Induced Hydrophilicity and In Vitro Preliminary Osteoblast Response of Polyvinylidene Fluoride (PVDF) Coatings Obtained via MAPLE Deposition and Subsequent Thermal Treatment

Abstract

Recent advancements in biomedicine have focused on designing novel and stable interfaces that can drive a specific cellular response toward the requirements of medical devices or implants. Among these, in recent years, electroactive polymers (i.e., polyvinylidene fluoride or PVDF) have caught the attention within the biomedical applications sector, due to their insolubility, stability in biological media, in vitro and in vivo non-toxicity, or even piezoelectric properties. However, the main disadvantage of PVDF-based bio-interfaces is related to the absence of the functional groups on the fluoropolymer and their hydrophobic character leading to a deficiency of cell adhesion and proliferation. This work was aimed at obtaining hydrophilic functional PVDF polymer coatings by using, for the first time, the one-step, matrix-assisted pulsed evaporation (MAPLE) method, testing the need of a post-deposition thermal treatment and analyzing their preliminary capacity to support MC3T3-E1 pre-osteoblast cell survival. As osteoblast cells are known to prefer rough surfaces, MAPLE deposition parameters were studied for obtaining coatings with roughness of tens to hundreds of nm, while maintaining the chemical properties similar to those of the pristine material. The in vitro studies indicated that all surfaces supported the survival of viable osteoblasts with active metabolisms, similar to the "control" sample, with no major differences regarding the thermally treated materials; this eliminates the need to use a secondary step for obtaining hydrophilic PVDF coatings. The physical-chemical characteristics of the thin films, along with the in vitro analyses, suggest that MAPLE is an adequate technique for fabricating PVDF thin films for further bio-applications.

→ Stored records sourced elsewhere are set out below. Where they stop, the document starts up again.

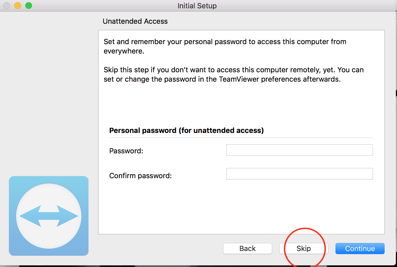Click the green zoom button

click(28, 5)
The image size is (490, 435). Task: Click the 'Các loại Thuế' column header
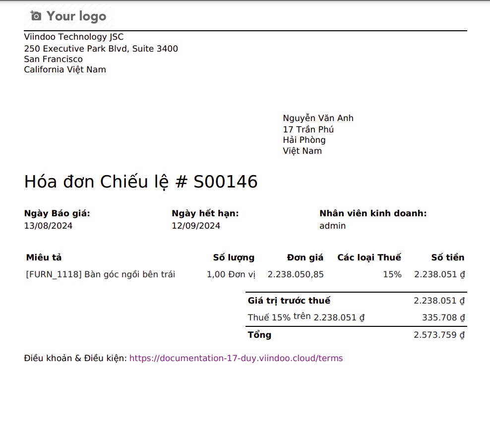click(369, 257)
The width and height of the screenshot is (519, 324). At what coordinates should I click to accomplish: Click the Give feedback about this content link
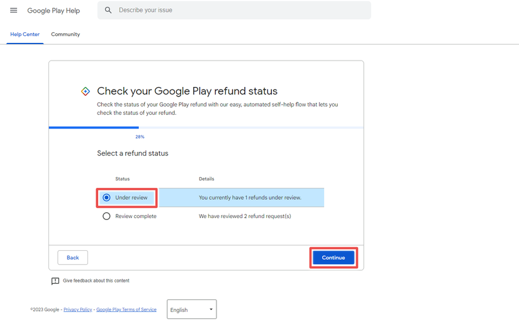(96, 281)
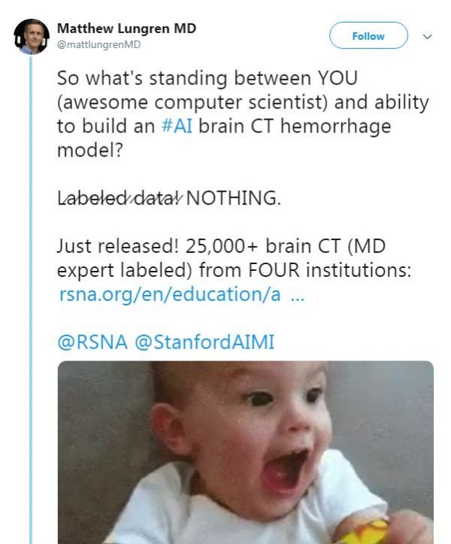Click the @mattlungrenMD handle
The height and width of the screenshot is (544, 451).
[x=98, y=44]
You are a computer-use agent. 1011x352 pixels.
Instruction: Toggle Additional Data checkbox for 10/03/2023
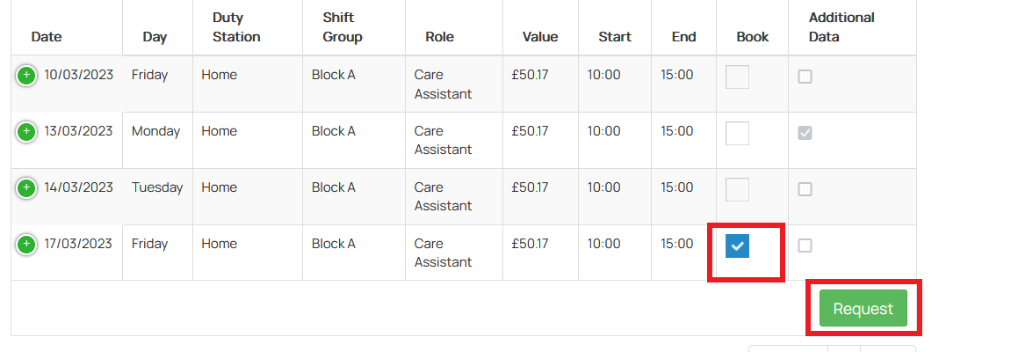click(x=805, y=77)
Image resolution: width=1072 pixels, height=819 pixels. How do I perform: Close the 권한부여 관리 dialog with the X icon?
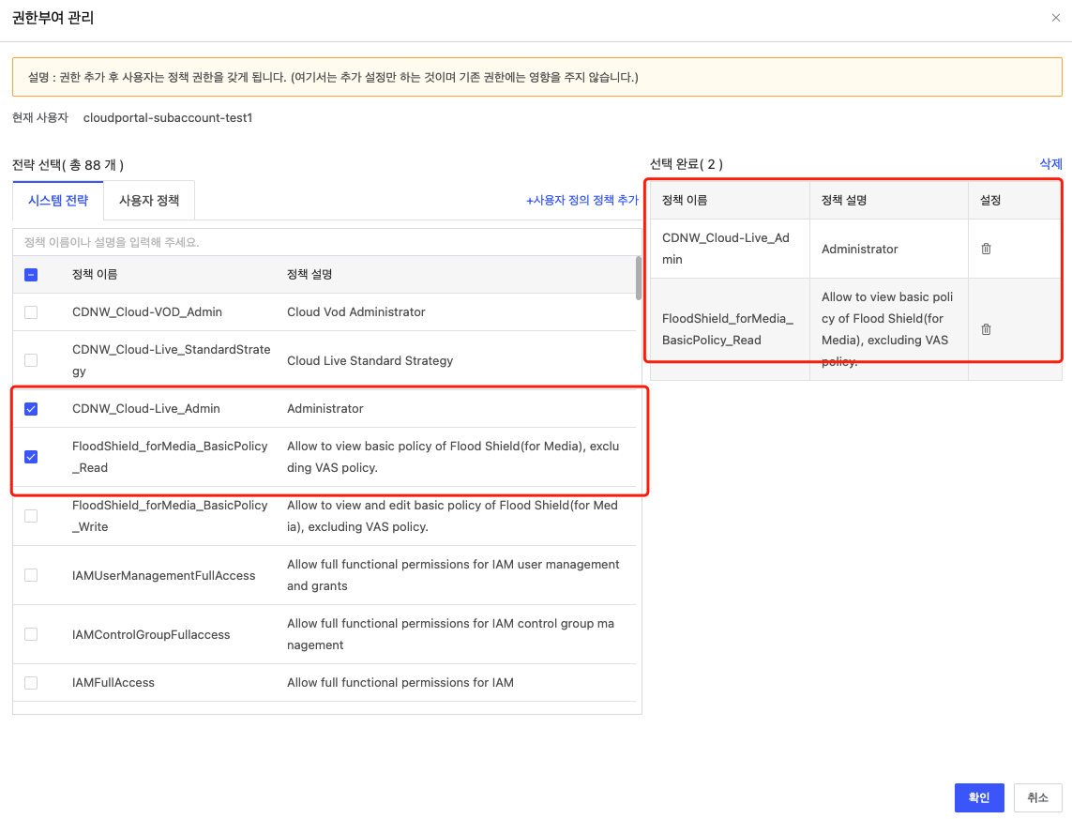pos(1056,17)
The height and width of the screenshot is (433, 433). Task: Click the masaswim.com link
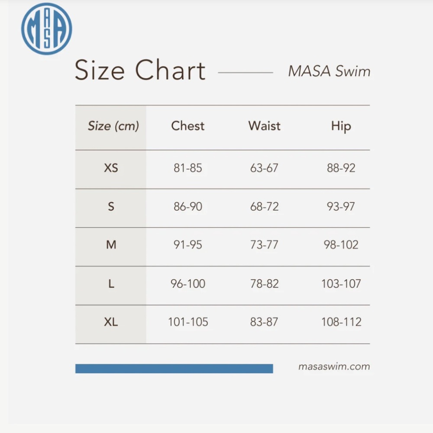[x=334, y=366]
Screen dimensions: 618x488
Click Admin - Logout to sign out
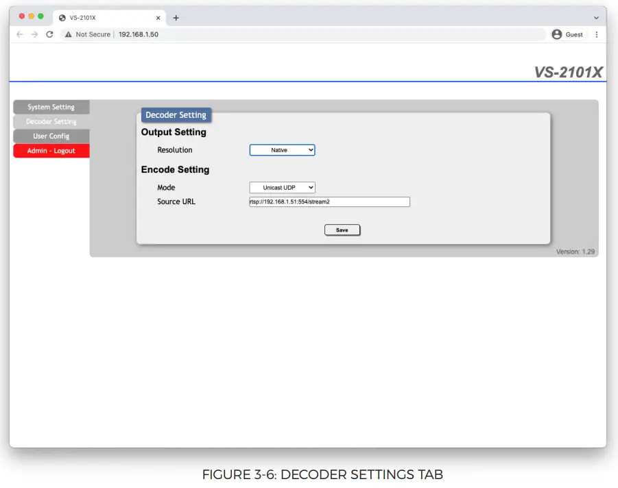coord(51,150)
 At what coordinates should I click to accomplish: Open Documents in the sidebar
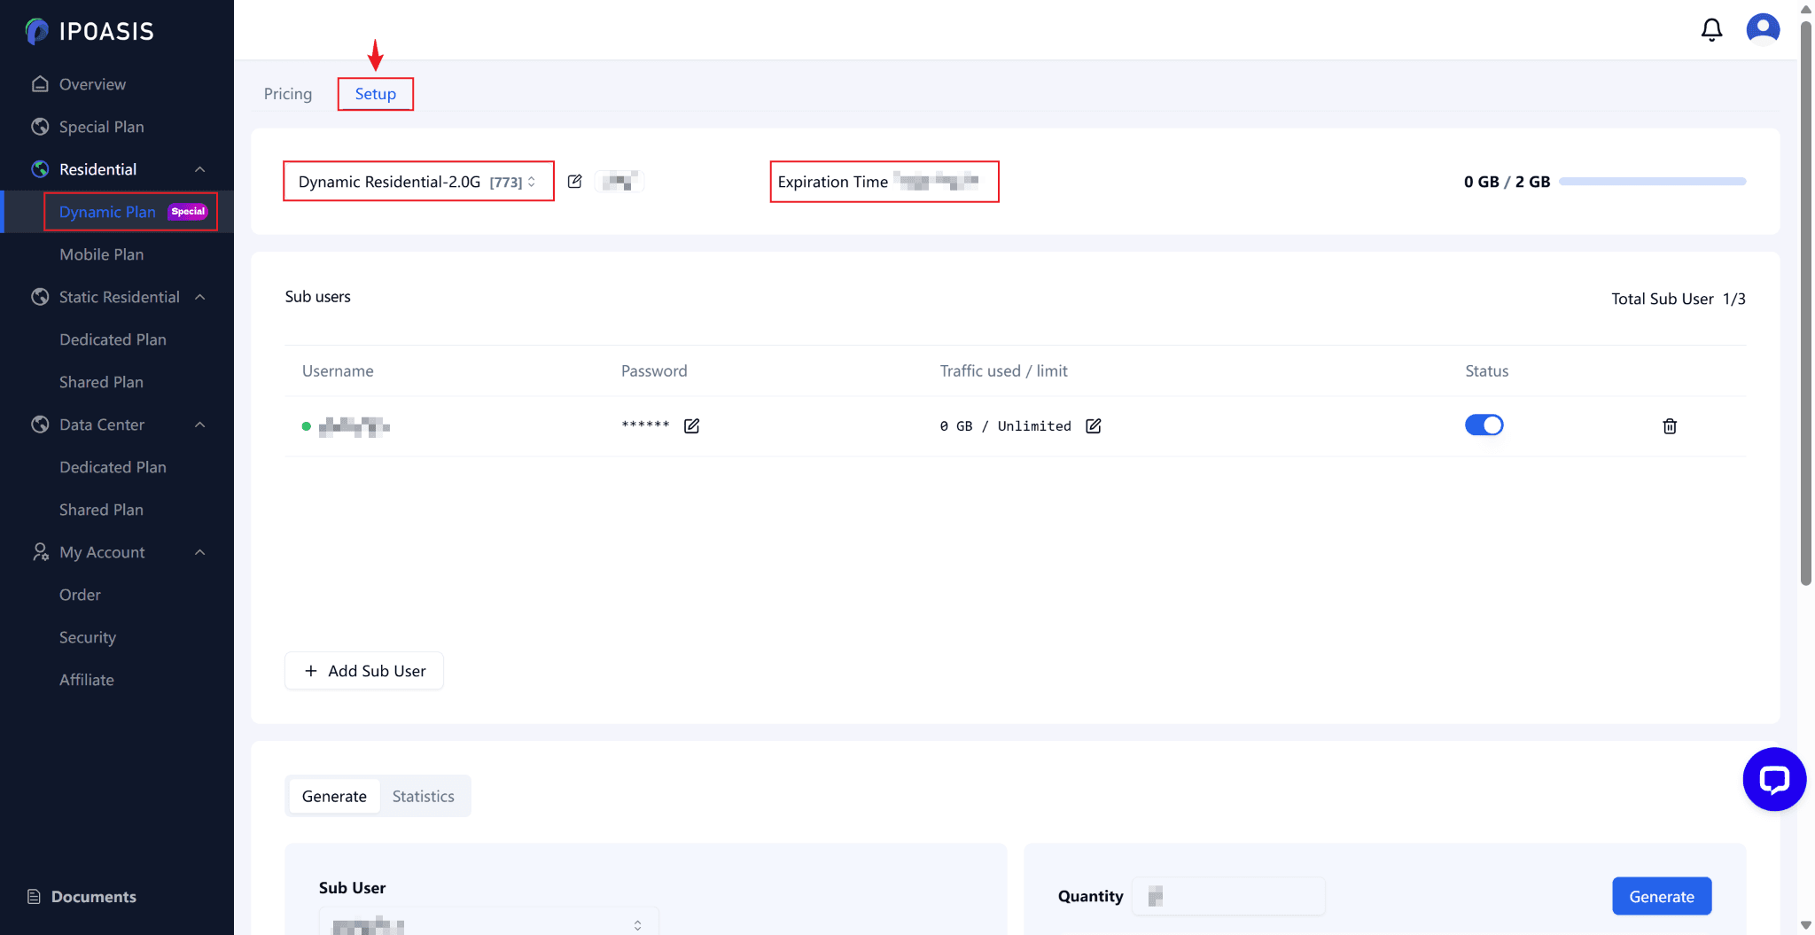coord(93,897)
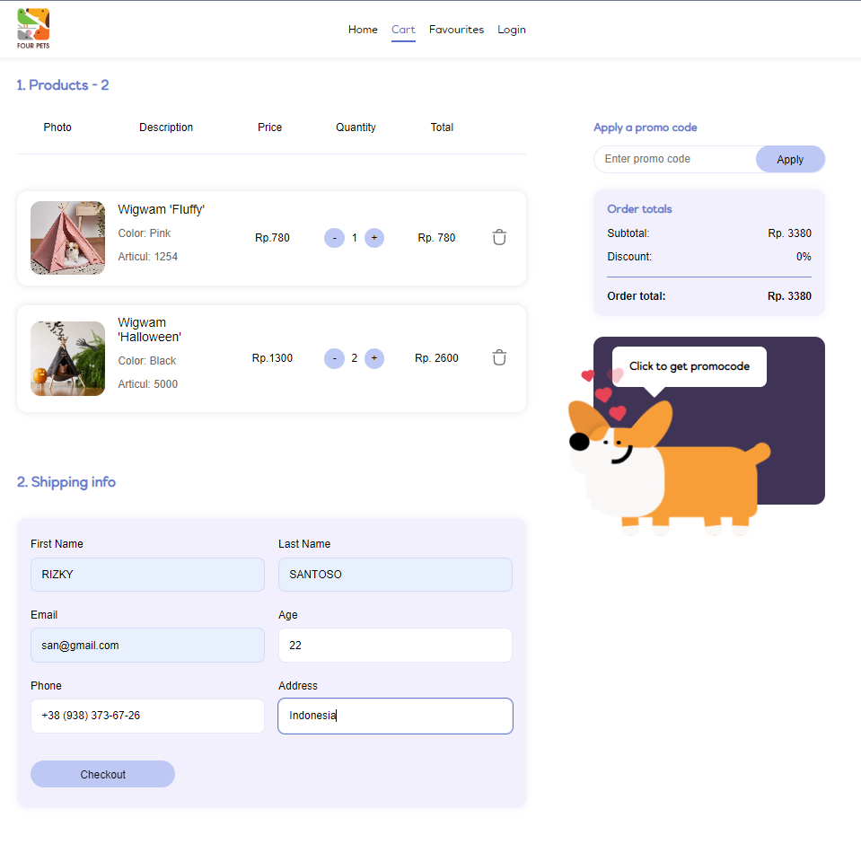Screen dimensions: 861x844
Task: Open the Home page
Action: pyautogui.click(x=363, y=30)
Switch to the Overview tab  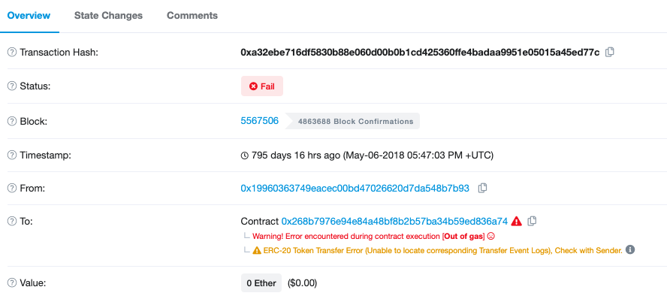[x=29, y=16]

Keywords: MAPLE; PVDF; coatings; induced-hydrophilicity; polymeric biointerface; thermal treatment.

Figure 1

FTIR attenuated total reflectance (ATR) and FTIR spectra of PVDF coatings deposited by matrix-assisted pulsed evaporation (MAPLE) and of the coatings subjected to the thermal treatment (MAPLE TT). The spectrum of the PVDF initial material are marked as a continuous black line, while the other continuous lines stand for the PVDF coatings transferred by MAPLE and the dotted lines stand for the PVDF coatings transferred by MAPLE and those that were thermally-treated (MAPLE TT).

Figure 2

(a) Energy Dispersive X-Ray Spectroscopy (EDS) spectrum of PVDF thin film deposited by MAPLE at the highest laser fluence (1.5 J/cm²; see Figure 3e). (b) Graphic representation of the comparison of the C/F ratio in the PVDF coatings deposited by MAPLE and MAPLE TT at various laser fluences: 1.0, 1.3, and 1.5 J/cm².

Figure 3

Atomic force microscopy (AFM) surface morphology images of PVDF thin films (20 × 20 μm²). Comparison between PVDF bulk, with (a) drop-cast; (b) drop-cast-TT, and the MAPLE-deposited samples at different fluences: (c) 1.0 J/cm², (e) 1.3 J/cm², (g) 1.5 J/cm². In addition, the thermally-treated variant of the MAPLE-deposited films at (d) 1.0 J/cm² + TT, (f) 1.3 J/cm² + TT, and (h) 1.5 J/cm² + TT.

Figure 4

The roughness of the PVDF bulk: drop-cast and drop-cast TT, with thin films obtained by MAPLE deposition and subsequently thermally treated with different laser fluences of 1.0 J/cm², 1.3 J/cm², and 1.5 J/cm² (from the AFM measurements on areas of 20 × 20 μm² like in Figure 3).

Figure 5

Contact angle comparison of PVDF bulk: drop-cast and drop-cast-TT with PVDF-MAPLE and PVDF-MAPLE TT at different laser fluences (1.0, 1.3, and 1.5 J/cm²).

Figure 6

Immunofluorescence staining of vinculin (red) in MC3T3-E1 osteoblasts after 2 h (a) and 24 h (b) of culture onto different MAPLE and MAPLE TT-deposited PVDF materials. The controls were obtained on glass samples.

Figure 7

Cell viability of MC3T3-E1 cells assessed by MTT assay after 24 h of culture onto different MAPLE and MAPLE TT-deposited PVDF materials. Results are presented as mean ± standard deviation (SD) (n = 3).